NEVER CROSS THE SAME RIVER TWICE – Semiotics of Subjectivity – Vol 2 by Icaro November 02, 2021 0 Exhibitions

Exhibition: NEVER CROSS THE SAME RIVER TWICE – Semiotics of Subjectivity – Vol 2

Curated by: Kisito Assangni

Opening: November 3rd, 6pm to 9pm

Dates: Until November 17th 2021, Tuesday to Saturday, between 3pm and 7pm

Place: R. Damasceno Monteiro, 12 R/C | 1170-112 – Lisbon

Featuring: Ahmet Ogut (Turkey), Longinos Nagila (Kenya), Marinella Senatore (Italy), Mohammed Laouli (Morocco), Aïda Patricia Schweitzer (Luxembourg), Kokou Ekouagou (Togo), Emo de Medeiros(Benin/France), Moataz Nasr (Egypt), Sammy Baloji (DR Congo) & Lazara Rosell Albear (Cuba).

©️ Mohammed Laouli. Video Still – The sculptures weren’t white.

NEVER CROSS THE SAME RIVER TWICE encompasses large-scale videographies that aim to support new kinds of transnational and global encounters. The selected video works are sites of visual contestation, realist in style with narratives that review the past, guarantee chronicles and ancestors, decolonize the brain and the creative mind.

Alluding to Heraclitus’river, which viewed the way of life as a substance in constant transition and vacillation, the title of the project is a call to imagine new natural, political, and administrative foundations and frameworks established.
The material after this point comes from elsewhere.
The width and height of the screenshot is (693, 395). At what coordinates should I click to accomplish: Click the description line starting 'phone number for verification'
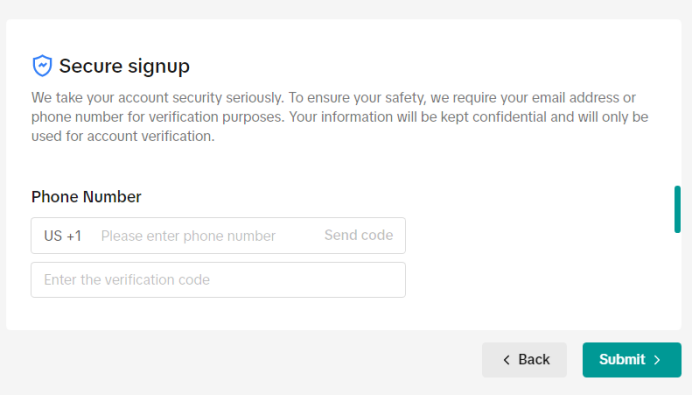coord(339,117)
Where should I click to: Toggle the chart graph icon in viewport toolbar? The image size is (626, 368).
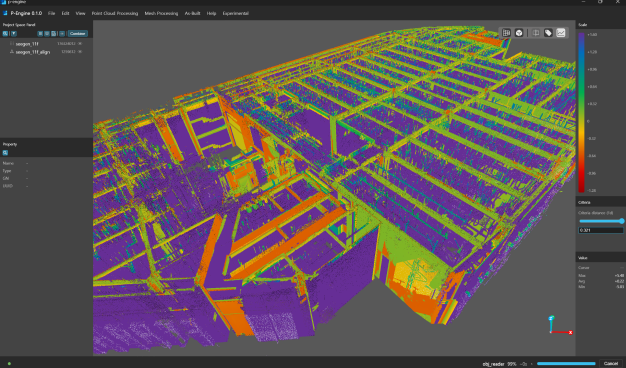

In examining the restrictions of film as activism, much of the work of interest reflects what Argentine scholar Walter D. Mignolo calls the important epistemic challenge and decolonial opportunity to remake a just future.

NEVER CROSS THE SAME RIVER TWICE opens up shattering ghostly results of new imaginaries. It hopes to extend and densify the interconnected themes woven into the presentation program: history, filiation, ethnography, otherness, memory, colonization, Afrofuturism, women’s liberation, diaspora, personality, globalization, myth.

Kisito Assangni is a Togolese-French curator and consultant who studied museology at Ecole du Louvre in Paris. Currently living between UK, France and Togo, his research interests gravitate towards the cultural impact of globalization, psychogeography, and critical education. He investigates the modes of cultural production that combine theory and practice. He inherently aims at going beyond the usual relations between artist, curator, institution, audience, and artwork in order to engage audiences in encounters with art that are unexpected, transformative, and fun. Assangni is heavily involved in video, performance, and experimental sound.

His discursive public programs and exhibitions have been shown internationally, including the Venice Biennale, ZKM Museum, Karlsruhe; Whitechapel Gallery, London; Centre of Contemporary Art, Glasgow; Museum of Contemporary Art, Sydney; Malmo Konsthall, Sweden; Torrance Art Museum, Los Angeles; Es Baluard Museum of Art, Palma, Spain; National Centre for Contemporary Arts, Moscow; HANGAR, Lisbon; Marrakech Biennale among others.

Assangni has participated in talks, seminars, and symposia at numerous institutions such as the British Museum, London; Palais de Tokyo, Paris; Ben Uri Museum, London; Pori Art Museum, Finland; Kunsthall 3.14, Bergen (Norway); Sala Rekalde Foundation, Bilbao; Depart Foundation, Malibu (USA); Sint-Lukas University, Brussels; University of Plymouth, UK; University of Pretoria, South Africa; Motorenhalle Centre of Contemporary Art, Dresden (Germany); Kunsthalle Sao Paulo, Brazil; Museo d’Arte Contemporanea Ticino, Switzerland. He is a contributing editor at ArtDependence Magazine and Arshake.

Assangni is the founder of TIME is Love Screening (International video art program) and serves as curatorial advisor to Latrobe Regional Gallery in Morwell – Victoria, Australia.